I didn’t experience The Ambassadors until the late 1960s, by which time it had been long-stripped of most of its lavish decoration and statuary (by the Hoyts theatre chain which took it over c.1938). However, it was still a wonderfully atmospheric environment. One of the most poignant photographs depicting the demise of a picture palace was taken in 1972 during the early stages of The Ambassadors' demolition. Taken from the rear of the dress circle, a dramatic shaft of sunlight dissects the auditorium.The demise of Perth’s Ambassadors was regrettably a ‘landmark’ moment in the ‘progressive’ destruction of Perth’s architectural heritage that commenced in the late 1960s and continued well into the 1980s.
I’m surprised that no-one has commented on this … Down Under and invisible?
Thanks for this lovely video – we just shared on our Facebook page. It must have been a wonderful place.
Theatre Historical Society of America
There was an auction in the the Ambassadors Theatre a few days after the theatre closed with the film Diamonds are forever, before the theatre was demolished. I have an old Ambassadors Theatre price sign,it is pre-decimel(pounds,schillings and pence and(entertainment?) tax,on both sides(double sided sign),i have no idea how old it is,but is before the change of currency in(february?)1966. I also have a flyer/program of diamonds are forever which may have been from the Ambassador Theatre’s final screening?
Down Under and invisible?
Unfortunately yes, though pictures I’ve seen of Perth in the early part of the 20th century reveal it to have been a magnificent city.

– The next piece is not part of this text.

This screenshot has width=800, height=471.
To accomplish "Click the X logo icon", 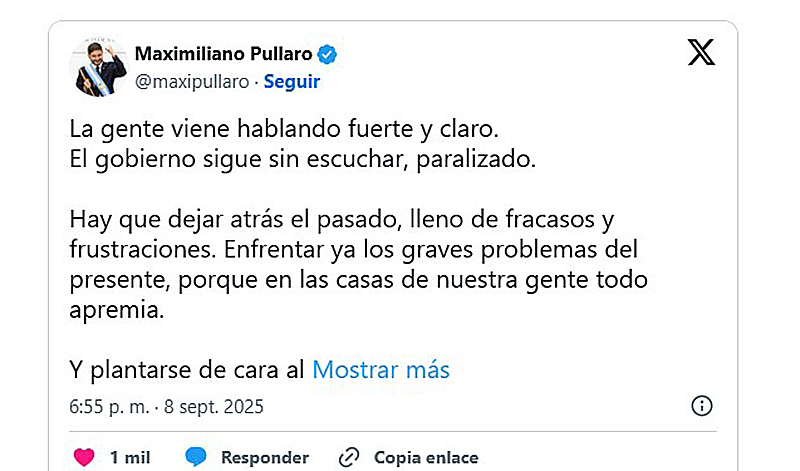I will pos(701,52).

One I would have gladly flown half the globe to visit. Now it looks from photos like any other in the 21st.
Great to have your comments!
David, how wonderful that you attended the auction. Ivan King has the magnificient peacock stage curtain at the WA Museum of Performing Arts, but I’d love to know where everything else ended up.
Vindapar, yes, Perth was a glorious city architecturally in the early 20th century thanks to the 1890s goldrush that transformed the city from a colonial backwater into a thriving city in the space of a decade.

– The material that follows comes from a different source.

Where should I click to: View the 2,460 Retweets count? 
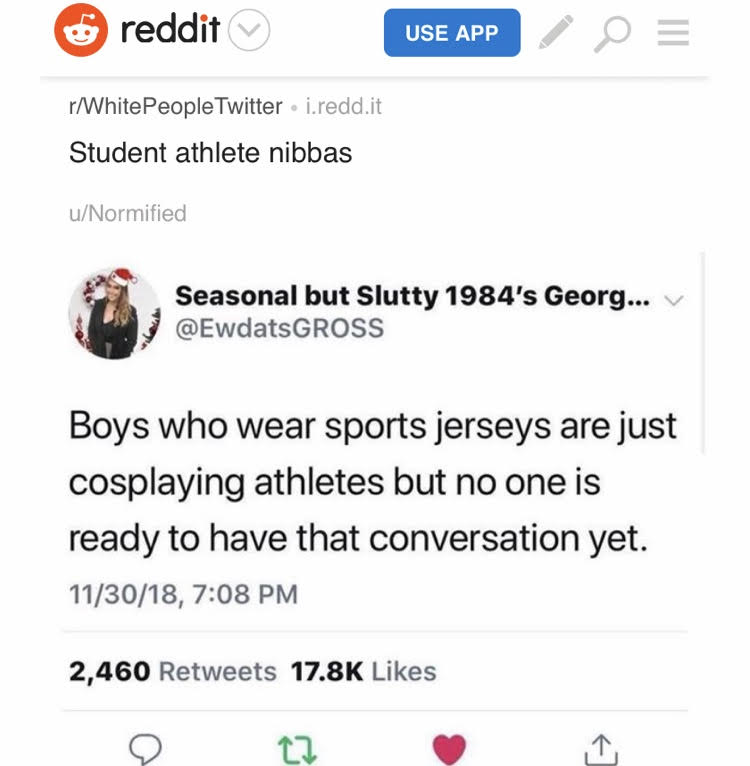click(172, 671)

And Theatre Historical Society of America, mega thanks for sharing on your Facebook page.
Barry,i wasn’t at the auction(i was only about 2 and a half then). I got the sign and flyer/program much in a differant auction/s in the 1990’s i think? I think the auction was mentioned in the West Australian at the time(I think there was a bridge of sighs repicia in there somewhere that was chipped away and sold in (small?) pieces i think,what a pity?!).
Thanks for this clarification, David!